EfficientFrontier
Documentation for EfficientFrontier.
EfficientFrontier.EfficientFrontier
EfficientFrontier.Event
EfficientFrontier.Problem
EfficientFrontier.Settings
EfficientFrontier.Status
EfficientFrontier.sCL
EfficientFrontier.sEF
EfficientFrontier.ECL
EfficientFrontier.ECL!
EfficientFrontier.cbCL!
EfficientFrontier.computeCL!
EfficientFrontier.eFrontier
EfficientFrontier.ePortfolio
EfficientFrontier.EfficientFrontier
— ModuleFull Efficient Frontier by connecting Critical Line Segments
EfficientFrontier.Event
— Type struct Event{T<:AbstractFloat}
Events that assets go IN/OUT(DN or UP), or inequalities go binded (EO, as equality) or not (OE, original ineq), with fields:
From::Status
To::Status
id::Int
L::T
EfficientFrontier.Problem
— Type Problem(E, V; u, d, G, g, A, b, equilibrate)
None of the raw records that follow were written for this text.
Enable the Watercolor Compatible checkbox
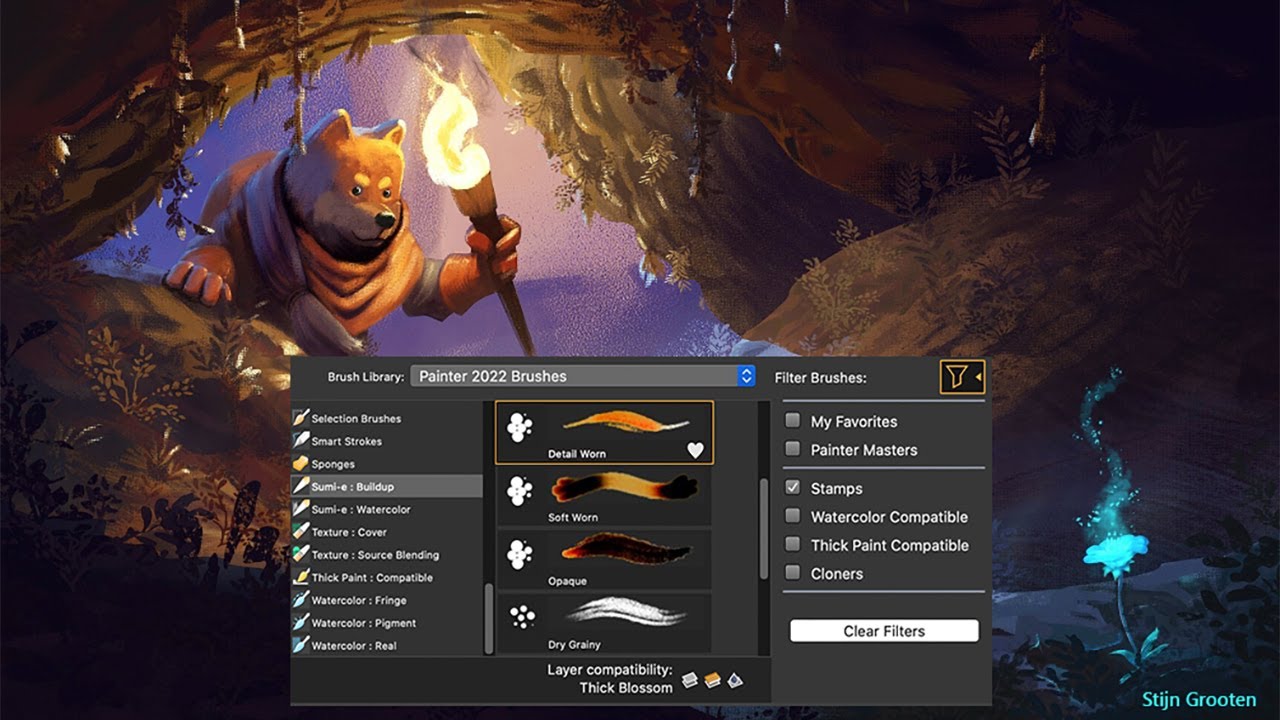Viewport: 1280px width, 720px height. pos(793,516)
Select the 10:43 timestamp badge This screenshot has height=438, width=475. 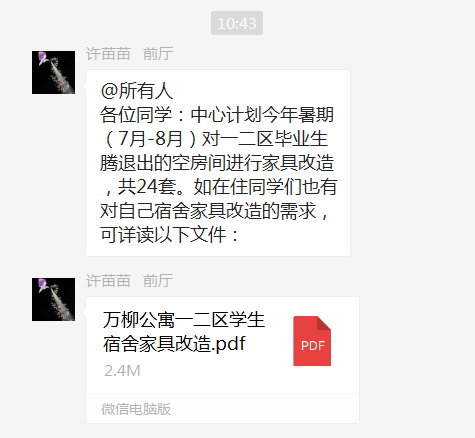(237, 23)
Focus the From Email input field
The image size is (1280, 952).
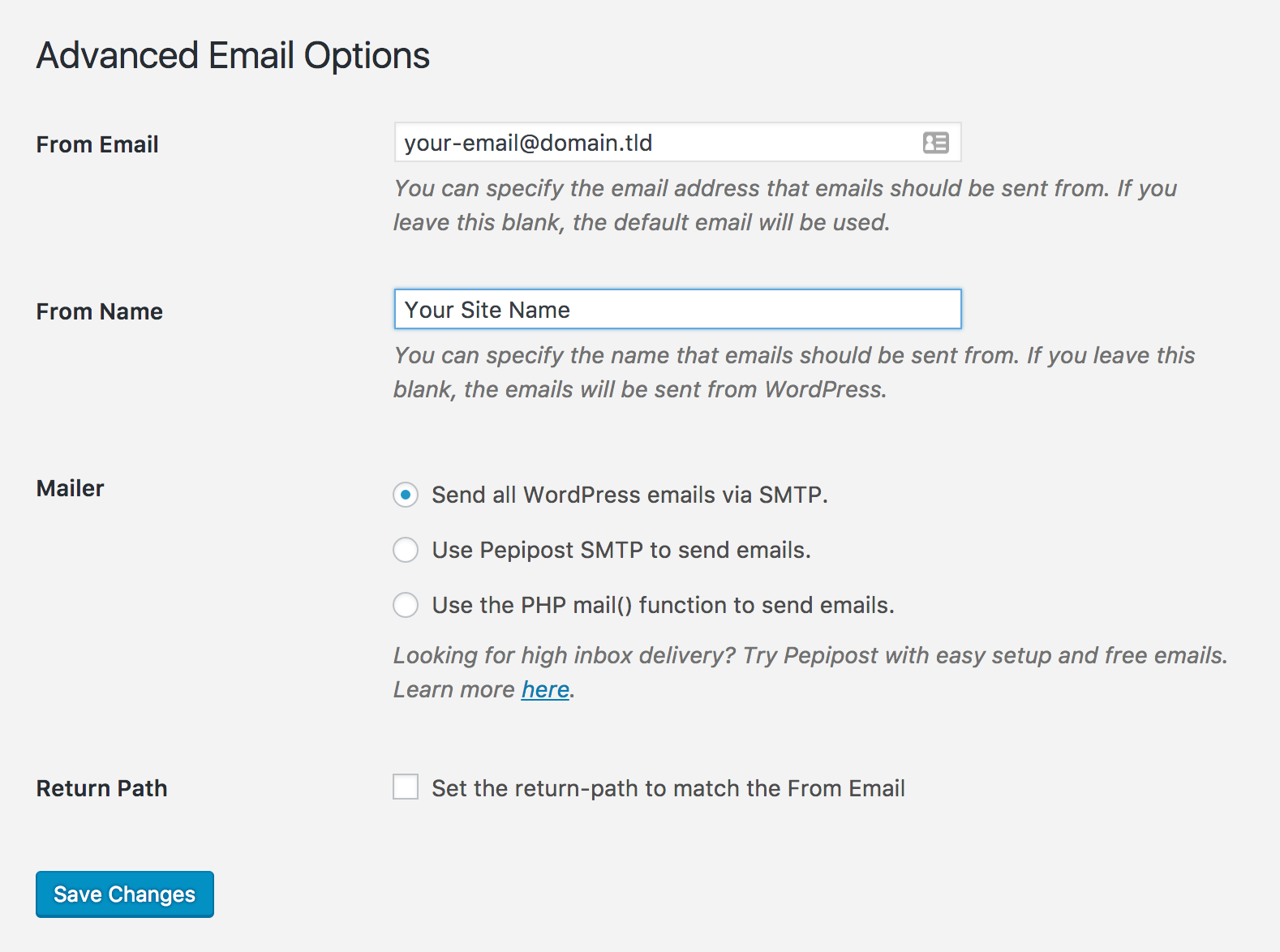[x=649, y=143]
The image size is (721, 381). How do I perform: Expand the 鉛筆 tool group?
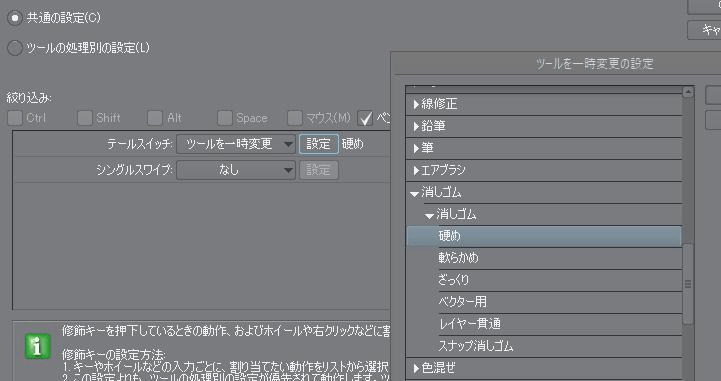[417, 126]
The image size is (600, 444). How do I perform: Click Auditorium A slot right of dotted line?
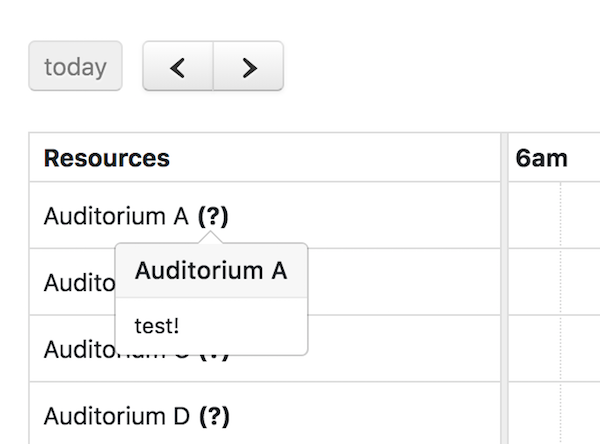coord(581,216)
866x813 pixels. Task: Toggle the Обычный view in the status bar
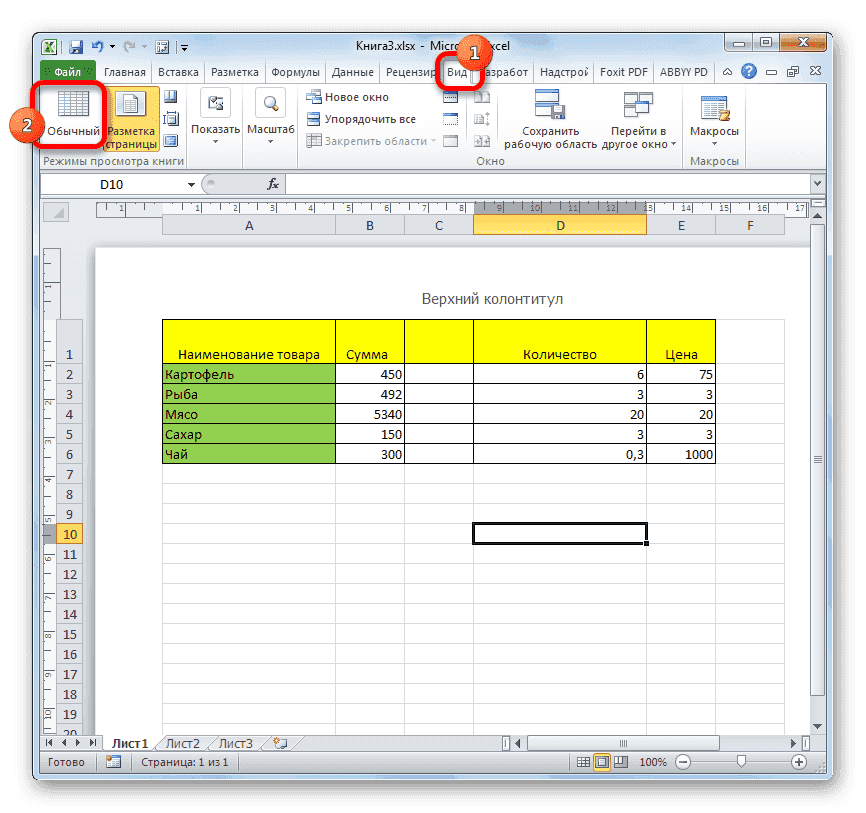(x=583, y=762)
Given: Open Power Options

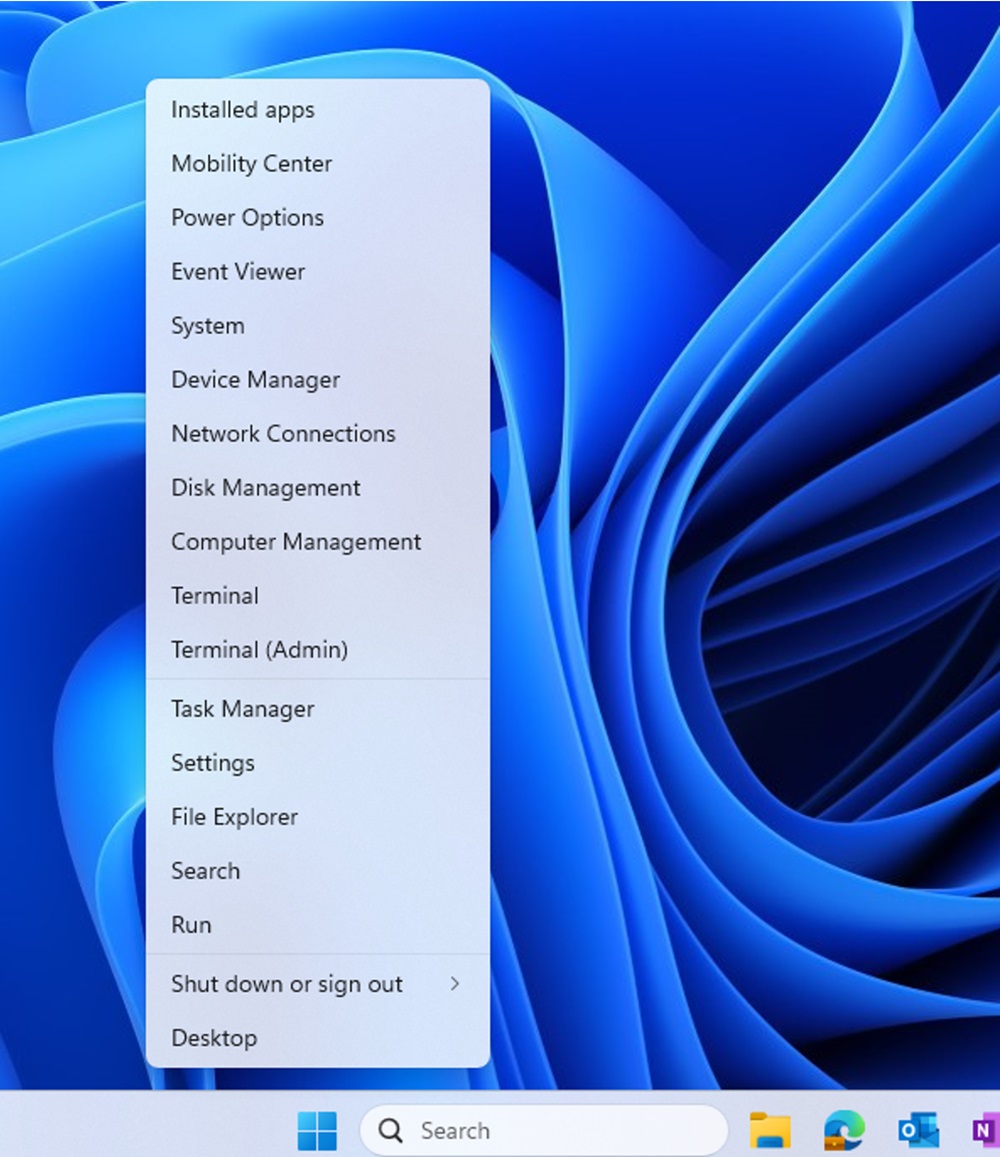Looking at the screenshot, I should pos(247,218).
Problem(E, V, u; equilibrate)
Problem(E, V, u, d; equilibrate)
Problem(E, V, u, d, G, g; equilibrate)
Problem(E, V, u, d, G, g, A, b; equilibrate)
Setup a Portfolio Selection model: for mean vector E and variance matrix V
\[ min (1/2)z′Vz s.t. z′E = μ Az = b ∈ R^{M} Gz ≤ g ∈ R^{J} d ≤ z ≤ u ∈ R^{N}\]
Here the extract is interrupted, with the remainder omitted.